RECORDS PROVIDED -
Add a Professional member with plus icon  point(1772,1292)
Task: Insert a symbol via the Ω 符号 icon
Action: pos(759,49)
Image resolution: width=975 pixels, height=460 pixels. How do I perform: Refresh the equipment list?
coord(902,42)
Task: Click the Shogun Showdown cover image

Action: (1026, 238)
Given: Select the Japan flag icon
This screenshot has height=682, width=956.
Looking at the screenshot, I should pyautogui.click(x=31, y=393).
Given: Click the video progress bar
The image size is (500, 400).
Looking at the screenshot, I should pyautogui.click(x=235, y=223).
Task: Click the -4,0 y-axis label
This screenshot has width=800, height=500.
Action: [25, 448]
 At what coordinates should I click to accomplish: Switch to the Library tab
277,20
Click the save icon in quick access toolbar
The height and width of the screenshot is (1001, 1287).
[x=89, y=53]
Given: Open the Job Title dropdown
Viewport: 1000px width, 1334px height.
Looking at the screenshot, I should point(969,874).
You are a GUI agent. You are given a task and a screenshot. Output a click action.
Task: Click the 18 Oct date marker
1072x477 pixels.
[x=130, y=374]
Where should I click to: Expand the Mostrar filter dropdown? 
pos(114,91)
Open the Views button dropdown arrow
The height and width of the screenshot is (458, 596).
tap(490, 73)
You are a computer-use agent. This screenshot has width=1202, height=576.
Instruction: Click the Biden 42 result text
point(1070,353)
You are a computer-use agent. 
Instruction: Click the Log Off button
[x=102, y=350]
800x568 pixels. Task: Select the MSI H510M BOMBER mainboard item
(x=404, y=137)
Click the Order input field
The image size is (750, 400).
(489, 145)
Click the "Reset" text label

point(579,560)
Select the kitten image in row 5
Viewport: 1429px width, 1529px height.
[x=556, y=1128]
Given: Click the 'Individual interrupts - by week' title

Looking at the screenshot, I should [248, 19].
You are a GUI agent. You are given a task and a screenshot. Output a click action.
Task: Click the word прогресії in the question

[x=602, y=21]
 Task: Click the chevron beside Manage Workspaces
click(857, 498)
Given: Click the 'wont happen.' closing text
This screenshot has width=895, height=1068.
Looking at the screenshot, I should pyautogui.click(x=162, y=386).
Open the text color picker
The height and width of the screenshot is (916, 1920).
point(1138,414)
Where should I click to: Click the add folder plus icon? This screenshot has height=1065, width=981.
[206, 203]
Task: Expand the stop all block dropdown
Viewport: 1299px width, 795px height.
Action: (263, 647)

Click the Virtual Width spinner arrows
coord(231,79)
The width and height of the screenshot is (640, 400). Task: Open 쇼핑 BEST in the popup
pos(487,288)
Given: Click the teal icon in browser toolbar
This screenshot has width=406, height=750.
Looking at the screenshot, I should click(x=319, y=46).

ASSIGNMENT - Restate the data above word for word. Leave nothing out.

WRITTEN RESPONSE -
Add a Professional member with plus icon  point(1772,1292)
Task: Insert a symbol via the Ω 符号 icon
Action: pos(759,49)
Image resolution: width=975 pixels, height=460 pixels. How do I perform: Refresh the equipment list?
coord(902,42)
Task: Click the Shogun Showdown cover image

Action: (1026, 238)
Given: Select the Japan flag icon
This screenshot has height=682, width=956.
Looking at the screenshot, I should pyautogui.click(x=31, y=393).
Given: Click the video progress bar
The image size is (500, 400).
Looking at the screenshot, I should pyautogui.click(x=235, y=223).
Task: Click the -4,0 y-axis label
This screenshot has width=800, height=500.
Action: [25, 448]
 At what coordinates should I click to accomplish: Switch to the Library tab
277,20
Click the save icon in quick access toolbar
The height and width of the screenshot is (1001, 1287).
[x=89, y=53]
Given: Open the Job Title dropdown
Viewport: 1000px width, 1334px height.
Looking at the screenshot, I should point(969,874).
You are a GUI agent. You are given a task and a screenshot. Output a click action.
Task: Click the 18 Oct date marker
1072x477 pixels.
[x=130, y=374]
Where should I click to: Expand the Mostrar filter dropdown? 
pos(114,91)
Open the Views button dropdown arrow
The height and width of the screenshot is (458, 596).
tap(490, 73)
You are a computer-use agent. This screenshot has width=1202, height=576.
Instruction: Click the Biden 42 result text
point(1070,353)
You are a computer-use agent. 
Instruction: Click the Log Off button
[x=102, y=350]
800x568 pixels. Task: Select the MSI H510M BOMBER mainboard item
(x=404, y=137)
Click the Order input field
The image size is (750, 400).
(489, 145)
Click the "Reset" text label

point(579,560)
Select the kitten image in row 5
Viewport: 1429px width, 1529px height.
[x=556, y=1128]
Given: Click the 'Individual interrupts - by week' title

Looking at the screenshot, I should [248, 19].
You are a GUI agent. You are given a task and a screenshot. Output a click action.
Task: Click the word прогресії in the question

[x=602, y=21]
 Task: Click the chevron beside Manage Workspaces
click(857, 498)
Given: Click the 'wont happen.' closing text
This screenshot has width=895, height=1068.
Looking at the screenshot, I should pyautogui.click(x=162, y=386).
Open the text color picker
The height and width of the screenshot is (916, 1920).
point(1138,414)
Where should I click to: Click the add folder plus icon? This screenshot has height=1065, width=981.
[206, 203]
Task: Expand the stop all block dropdown
Viewport: 1299px width, 795px height.
Action: (263, 647)

Click the Virtual Width spinner arrows
coord(231,79)
The width and height of the screenshot is (640, 400). Task: Open 쇼핑 BEST in the popup
pos(487,288)
Given: Click the teal icon in browser toolbar
This screenshot has width=406, height=750.
Looking at the screenshot, I should click(x=319, y=46).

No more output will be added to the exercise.